Cross stitch paper is a type of paper designed and printed to help a person plan out a cross stitch pattern that he or she is going to make. This type of paper is typically printed with a series of lines running horizontally and vertically across the page, creating a grid. The grid is usually sized a certain way to make it easier to work with, and a number of different sizes can be found. Cross stitch paper is often used to plan out a cross stitching pattern, especially a more complicated pattern, so that creating the actual cross stitching is easier once problems have been worked out on the paper.

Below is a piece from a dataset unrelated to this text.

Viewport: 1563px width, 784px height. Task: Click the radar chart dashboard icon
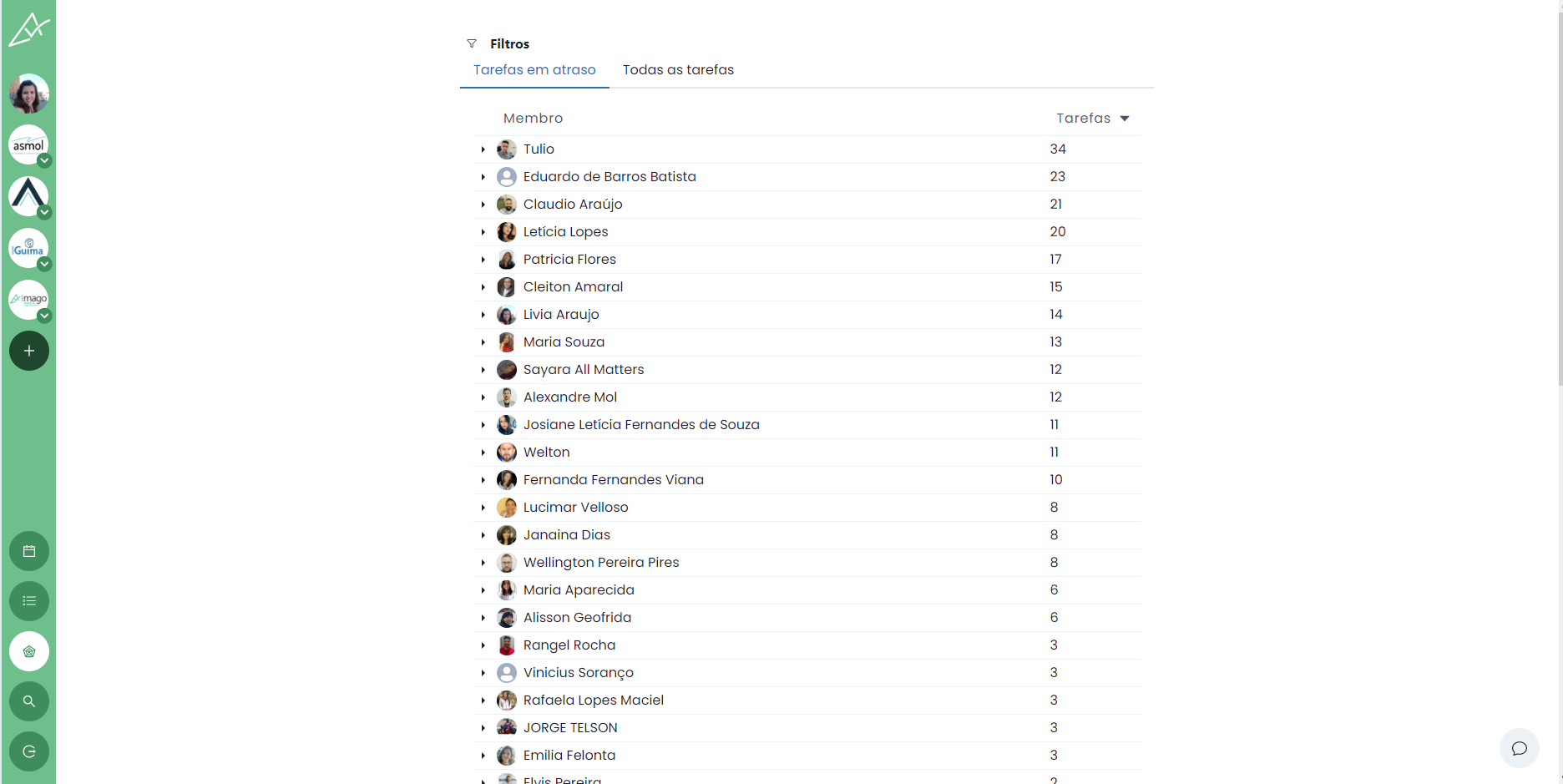29,651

Also called cross stitch graph paper, cross stitch paper is very similar to standard graph paper used in mathematics. Though graph paper can be used, cross stitch paper is typically sized and printed in a way that is easier to use for planning out cross stitching projects. A person is basically able to use the paper to create a template for how the final cross stitching will look, so any issues with sizing or creating an image can be worked out ahead of time. The horizontal and vertical lines on the paper can be used to simulate the horizontal and vertical lines that will be created using pieces of thread.
By using cross stitch paper, a person can plan out exactly where the thread will go and determine color schemes as well. It is typically quite a bit easier to erase a few lines on this sort of paper than it is to remove thread from a cross stitching work and redo the stitching. This sort of planning is especially useful for more complicated images or patterns. Since these images only consist of straight lines, it can often be easier to determine how to create curves and similar forms on cross stitch paper.

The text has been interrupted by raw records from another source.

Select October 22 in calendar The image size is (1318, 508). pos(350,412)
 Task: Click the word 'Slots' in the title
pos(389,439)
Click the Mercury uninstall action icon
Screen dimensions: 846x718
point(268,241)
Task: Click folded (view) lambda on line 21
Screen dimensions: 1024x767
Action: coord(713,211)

Cross stitch paper can be found in a number of different scales and sizes, and the type of paper or pattern on the paper is usually determined by the number of lines within a given area. This usually refers to the lines in an inch (2.54 cm) of space on the paper, so a 10-count cross stitch paper will have 10 lines running horizontally and vertically in each inch (2.54 cm) of space on the paper. A 14-count paper will have 14 lines in each inch (2.54 cm), meaning the squares will be smaller. The type of paper used tends to depend on personal preference, though some patterns may recommend using certain count sizes.